Solution 1: Check WAL Mode First, Then Thread Properly

def insert_failed_transactions_from_stripe():
    import sqlite3
    import stripe
    from datetime import datetime, timedelta
    from concurrent.futures import ThreadPoolExecutor

    # Set up Stripe API key
    stripe.api_key = 'your_stripe_api_key_here'

    # Connect to SQLite database and enable WAL mode
    conn = sqlite3.connect('transactions.db')
    conn.execute('PRAGMA journal_mode=WAL')

    # Create table if it doesn't exist
    conn.execute('''
    CREATE TABLE IF NOT EXISTS transactions (
        id TEXT PRIMARY KEY,
        amount INTEGER,
        currency TEXT,
        status TEXT,
        created TIMESTAMP
    )
    ''')

    # Get today's date range
    start_of_day = datetime.now().replace(hour=0, minute=0, second=0, microsecond=0)
    end_of_day = start_of_day + timedelta(days=1)

    # Fetch transactions from Stripe
    transactions = stripe.Charge.list(
        created={
            'gte': int(start_of_day.timestamp()),
            'lt': int(end_of_day.timestamp())
        }
    )

    def insert_transaction(transaction):
        if transaction.status == "failed":
            # Create a new connection for each thread
            local_conn = sqlite3.connect('transactions.db')
            local_conn.execute('''
            INSERT OR IGNORE INTO transactions (id, amount, currency, status, created)
            VALUES (?, ?, ?, ?, ?)
            ''', (transaction.id, transaction.amount, transaction.currency,
                  transaction.status, datetime.fromtimestamp(transaction.created)))
            local_conn.commit()
            local_conn.close()

    with ThreadPoolExecutor() as executor:
        executor.map(insert_transaction, transactions.auto_paging_iter())

    conn.close()

Solution 2: Real Async with aiosqlite

async def insert_failed_transactions_from_stripe():
    import aiosqlite
    import stripe
    import asyncio
    from datetime import datetime, timedelta

    # Set up Stripe API key
    stripe.api_key = 'your_stripe_api_key_here'

    # Get today's date range
    start_of_day = datetime.now().replace(hour=0, minute=0, second=0, microsecond=0)
    end_of_day = start_of_day + timedelta(days=1)

    # Fetch transactions from Stripe
    transactions = stripe.Charge.list(
        created={
            'gte': int(start_of_day.timestamp()),
            'lt': int(end_of_day.timestamp())
        }
    )

    # Connect to SQLite database
    async with aiosqlite.connect('transactions.db') as db:
        # Enable WAL mode
        await db.execute('PRAGMA journal_mode=WAL')

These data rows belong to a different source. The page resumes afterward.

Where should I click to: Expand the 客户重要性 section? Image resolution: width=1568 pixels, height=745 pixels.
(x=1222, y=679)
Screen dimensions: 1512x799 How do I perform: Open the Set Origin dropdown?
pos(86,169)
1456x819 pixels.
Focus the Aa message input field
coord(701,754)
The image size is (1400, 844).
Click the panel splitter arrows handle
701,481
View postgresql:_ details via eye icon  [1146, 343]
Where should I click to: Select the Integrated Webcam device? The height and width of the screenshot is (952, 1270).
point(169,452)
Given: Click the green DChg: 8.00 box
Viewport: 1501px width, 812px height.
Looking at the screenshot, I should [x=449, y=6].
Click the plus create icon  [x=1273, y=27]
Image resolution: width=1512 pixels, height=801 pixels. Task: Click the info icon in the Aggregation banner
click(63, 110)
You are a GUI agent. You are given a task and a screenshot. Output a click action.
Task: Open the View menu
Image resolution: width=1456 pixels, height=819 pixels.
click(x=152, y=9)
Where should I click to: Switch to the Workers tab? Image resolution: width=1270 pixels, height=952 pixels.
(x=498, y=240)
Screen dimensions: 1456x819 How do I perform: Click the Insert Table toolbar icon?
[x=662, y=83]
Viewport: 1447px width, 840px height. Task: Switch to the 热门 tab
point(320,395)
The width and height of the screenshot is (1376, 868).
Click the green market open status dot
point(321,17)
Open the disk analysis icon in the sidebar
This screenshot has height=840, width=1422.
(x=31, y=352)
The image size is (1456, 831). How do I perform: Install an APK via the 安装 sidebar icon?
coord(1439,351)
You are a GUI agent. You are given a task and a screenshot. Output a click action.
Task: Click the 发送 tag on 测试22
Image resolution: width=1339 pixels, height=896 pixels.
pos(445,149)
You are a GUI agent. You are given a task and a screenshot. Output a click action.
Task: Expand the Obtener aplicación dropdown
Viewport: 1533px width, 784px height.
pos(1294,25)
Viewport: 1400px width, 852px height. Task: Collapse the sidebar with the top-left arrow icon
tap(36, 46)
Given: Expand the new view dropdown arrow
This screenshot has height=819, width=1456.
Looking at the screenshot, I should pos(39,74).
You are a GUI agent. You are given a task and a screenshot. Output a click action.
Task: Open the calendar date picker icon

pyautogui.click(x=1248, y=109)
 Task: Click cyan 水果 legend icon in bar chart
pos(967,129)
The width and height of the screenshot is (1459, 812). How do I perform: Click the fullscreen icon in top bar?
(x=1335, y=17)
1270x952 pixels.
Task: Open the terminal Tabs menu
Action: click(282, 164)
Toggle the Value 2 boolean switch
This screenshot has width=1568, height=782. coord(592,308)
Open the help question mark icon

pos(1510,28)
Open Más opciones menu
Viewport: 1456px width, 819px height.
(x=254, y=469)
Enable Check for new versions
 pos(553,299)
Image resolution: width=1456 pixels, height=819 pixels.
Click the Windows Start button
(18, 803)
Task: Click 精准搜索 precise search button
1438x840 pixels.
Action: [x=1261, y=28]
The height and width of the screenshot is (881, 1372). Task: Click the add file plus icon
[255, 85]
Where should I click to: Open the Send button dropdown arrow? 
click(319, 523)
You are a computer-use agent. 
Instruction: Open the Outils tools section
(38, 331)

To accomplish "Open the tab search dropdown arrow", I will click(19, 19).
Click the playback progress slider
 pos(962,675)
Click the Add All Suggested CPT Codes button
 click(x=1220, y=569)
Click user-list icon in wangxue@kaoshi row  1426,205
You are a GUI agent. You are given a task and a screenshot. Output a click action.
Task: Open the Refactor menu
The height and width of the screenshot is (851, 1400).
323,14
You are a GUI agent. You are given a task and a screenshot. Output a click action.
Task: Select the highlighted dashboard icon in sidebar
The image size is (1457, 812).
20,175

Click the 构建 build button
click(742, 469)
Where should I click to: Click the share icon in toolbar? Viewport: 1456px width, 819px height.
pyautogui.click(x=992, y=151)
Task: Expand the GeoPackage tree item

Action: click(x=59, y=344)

        # Create table if it doesn't exist
        await db.execute('''
        CREATE TABLE IF NOT EXISTS transactions (
            id TEXT PRIMARY KEY,
            amount INTEGER,
            currency TEXT,
            status TEXT,
            created TIMESTAMP
        )
        ''')

        # Prepare insert tasks
        insert_tasks = []
        for transaction in transactions.auto_paging_iter():
            if transaction.status == "failed":
                task = db.execute('''
                INSERT OR IGNORE INTO transactions (id, amount, currency, status, created)
                VALUES (?, ?, ?, ?, ?)
                ''', (transaction.id, transaction.amount, transaction.currency,
                      transaction.status, datetime.fromtimestamp(transaction.created)))
                insert_tasks.append(task)

        # Execute all inserts concurrently
        if insert_tasks:
            await asyncio.gather(*insert_tasks)
            await db.commit()

If you observe keenly, all I did here was theorize with AI, which became easier yet simultaneously concerning when considering the original problem at hand. In reality, even I'm uncertain whether everything I theorized is correct.

Overall, I couldn't reach a conclusion about whether AI makes my team more productive. I haven't given up on AI - I'm establishing workflows for myself to determine where AI provides value in programming workflows.

Update: It appears Cursor has now removed this example from their site and is pushing more aggressively toward the agentic coding approach.